This paper presents a strategy to model the aerodynamic Gurney flap effect on two-dimensional airfoils and subsequently on the rotor blade performance of horizontal axis wind turbines.
The first part consists of the parametric investigation of 26 airfoil polar data-sets, derived from different, but comparable, wind tunnel experiments. They are evaluated and processed in terms of the lift and drag increase caused by Gurney flaps in comparison to each Baseline configuration. Consequently, a model is developed, transforming Baseline- into Gurney flap polar data for varying flap-heights. The results of the emerging Gurney Flap Polar Calculator are validated against the experimental lift and drag curves.

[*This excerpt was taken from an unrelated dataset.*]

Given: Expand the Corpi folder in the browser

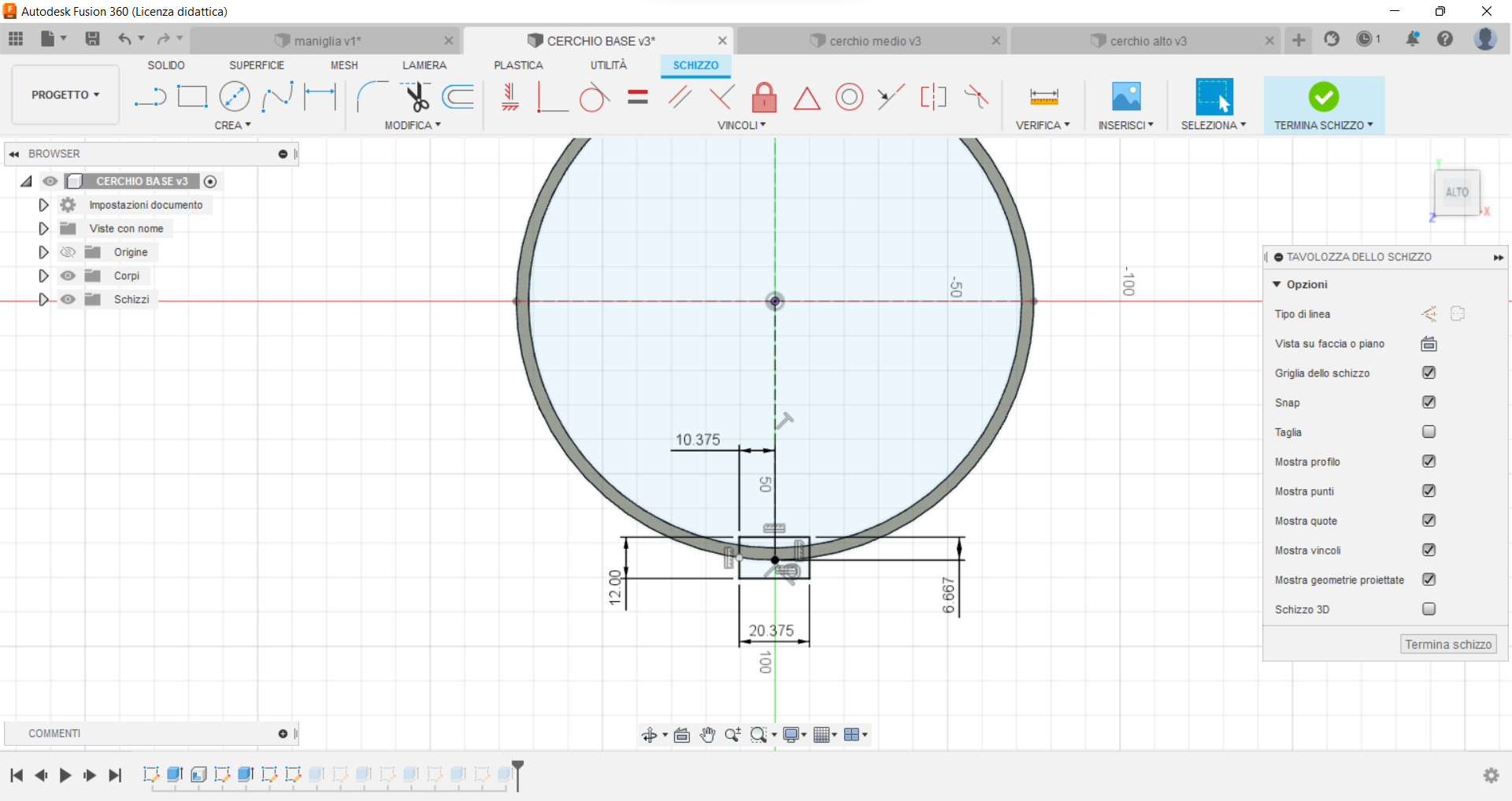Looking at the screenshot, I should [x=43, y=276].
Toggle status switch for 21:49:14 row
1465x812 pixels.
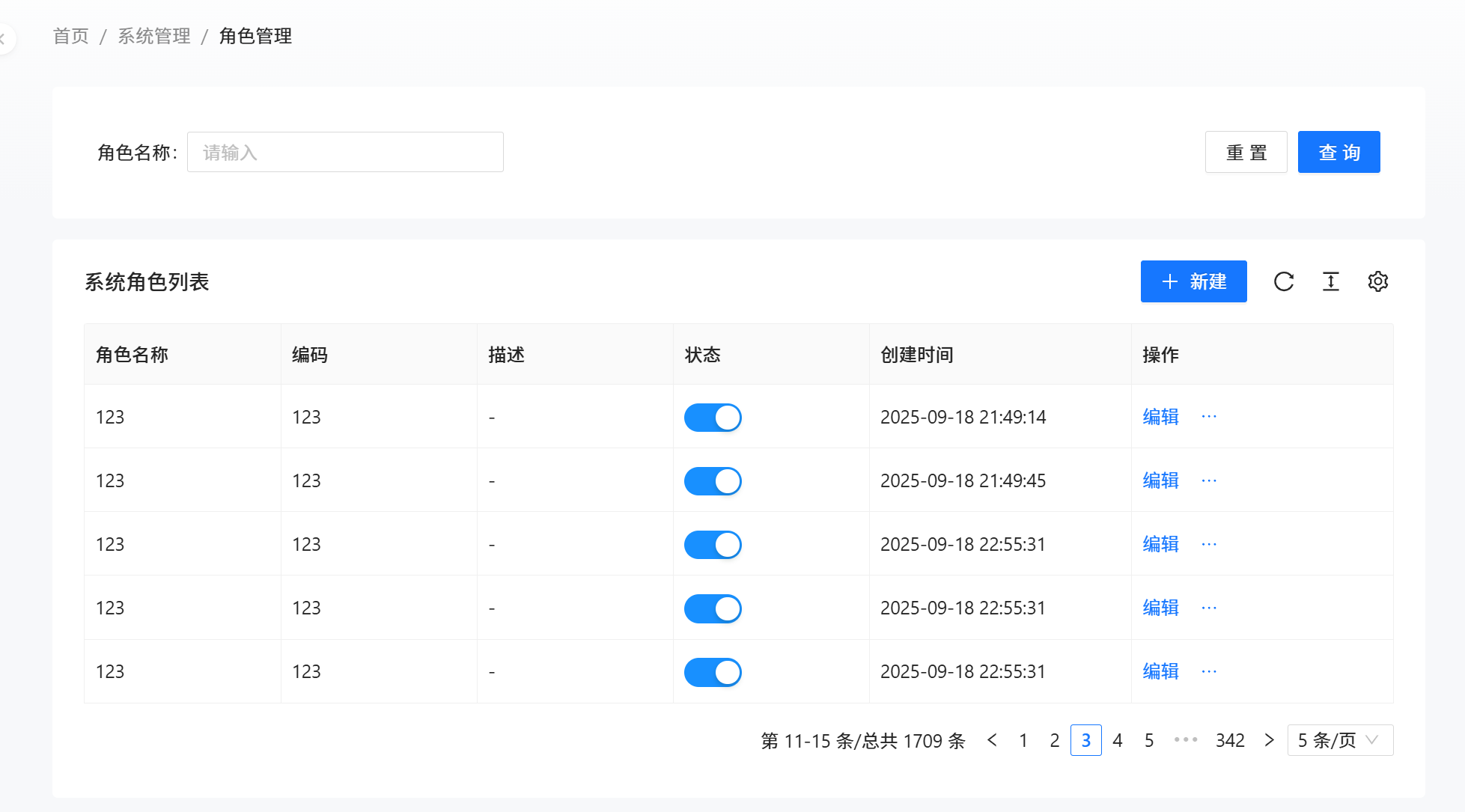tap(713, 418)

In the second part, the blade design of the NREL 5 MW Reference Turbine is modified by implementing polar data-sets of varying Gurney flap-heights, which are imported into the rotor simulation software QBlade. Thereupon, blade optimization strategies are examined regarding the two main Gurney flap applications on rotor blades: the retrofit and the design solution. The optimized retrofit solution on existing blades indicates power performance improvements, albeit at the expense of increasing structural loads. The optimized design solution on to-be-constructed blades, on the other hand, suggests chord-length reductions, while keeping the performance characteristics on a similar or even enhanced level.
It is concluded that aerodynamic improvements are achieved by relatively small Gurney flap-heights, which are applied at specific blade positions.